Friday, March 5, 2010

Article Summary #3

A Young Planetary-mass Object in the the ρ Oph Cloud Core

Kenneth A. Marsh et al 2010 ApJ 709 L158-L162
http://www.iop.org/EJ/abstract/2041-8205/709/2/L158/

Stellar clouds are very distant high-density cloud structures where stars are born. A very small object has been found in the ρ Oph cloud core. Cases of planetary-sized objects existing in clusters have been observed before and they are generally only white dwarfs with masses about 13 times that of Jupiter and less.

The big mystery related to the formation of such objects is through what mechanism can there be enough cooling inside a very hot region like a stellar cloud that such a dense and compact object could form (i.e. in order for gravity to overcome the high gas pressure due to the high temperature, strong cooling is needed).

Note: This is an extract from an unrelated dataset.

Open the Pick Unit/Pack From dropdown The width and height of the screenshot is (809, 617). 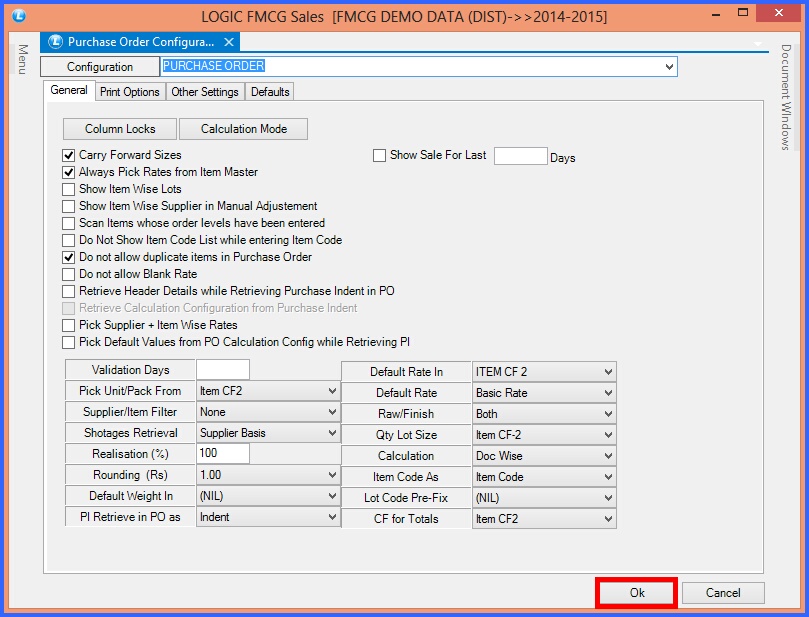point(332,391)
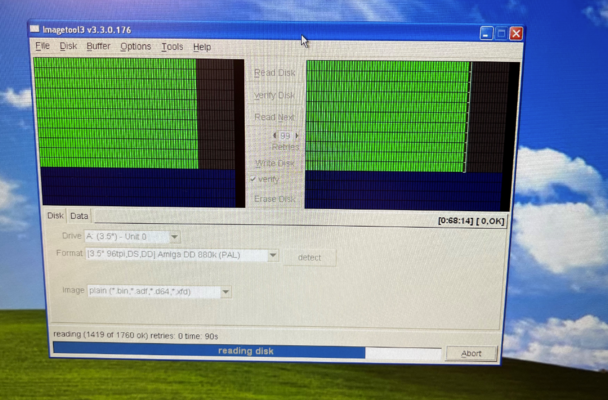Viewport: 608px width, 400px height.
Task: Click the Verify Disk button
Action: 274,96
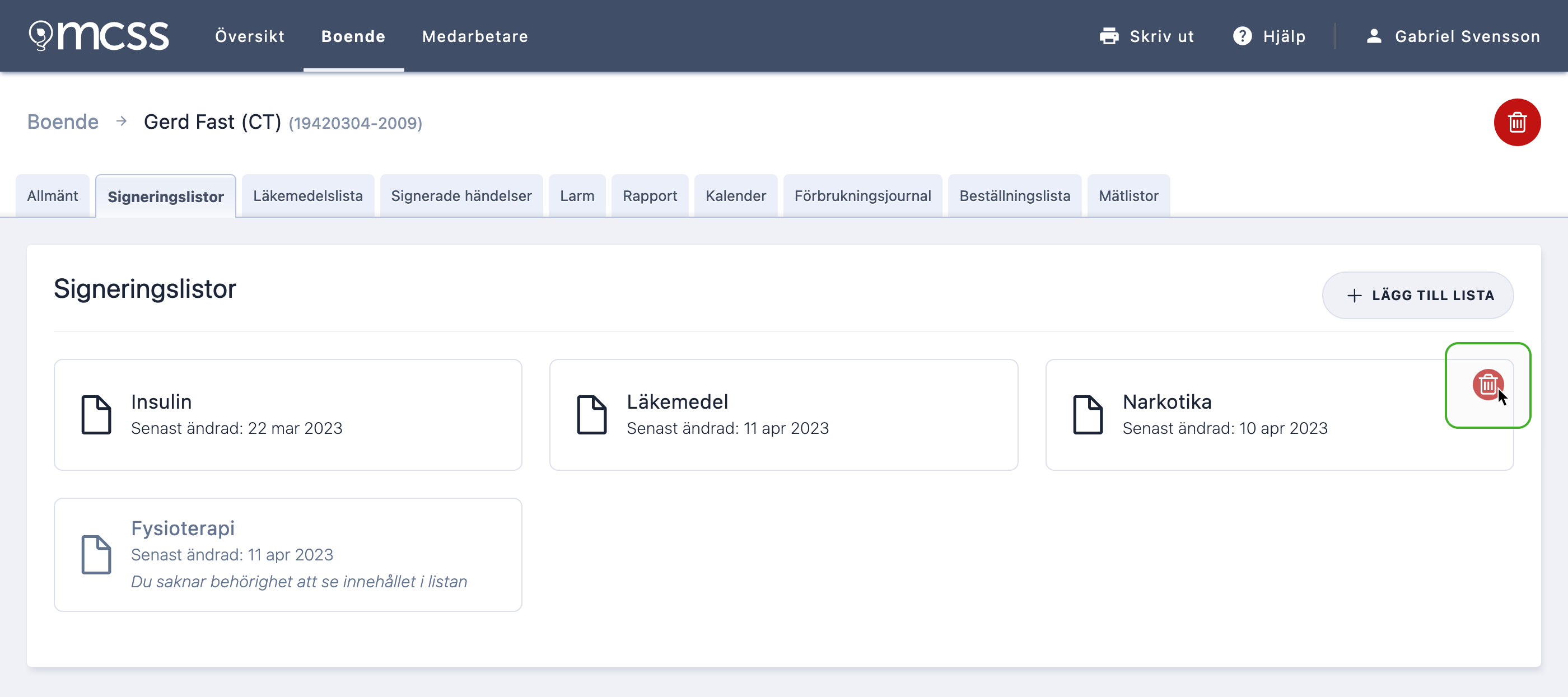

Looking at the near-infrared spectrum, the colors indicate the presence of a low-mass brown dwarf. The region is also very young and it has a high rate of low-mass star formation. Marsh et al. 2010 looked at this cloud also because it is closer than most similar clouds, so the detections are better.

The observational data is in the form of spectroscopic images and it comes from the Two Micron All Sky Survey (2MASS) and from Spitzer IRAC (Infrared Array Camera). The selection was done for brown dwarfs with a relatively low temperature (<2000K) and the objects were found by looking at the K-band continuum images.

The data was fitted with a photospheric model to a grid of synthetic spectra. The spectral morphology is what shows that the brown dwarf is an early T spectral type star, characteristic that is determined from its temperature. It is possible that it might be the youngest star and least massive T-dwarf found so far.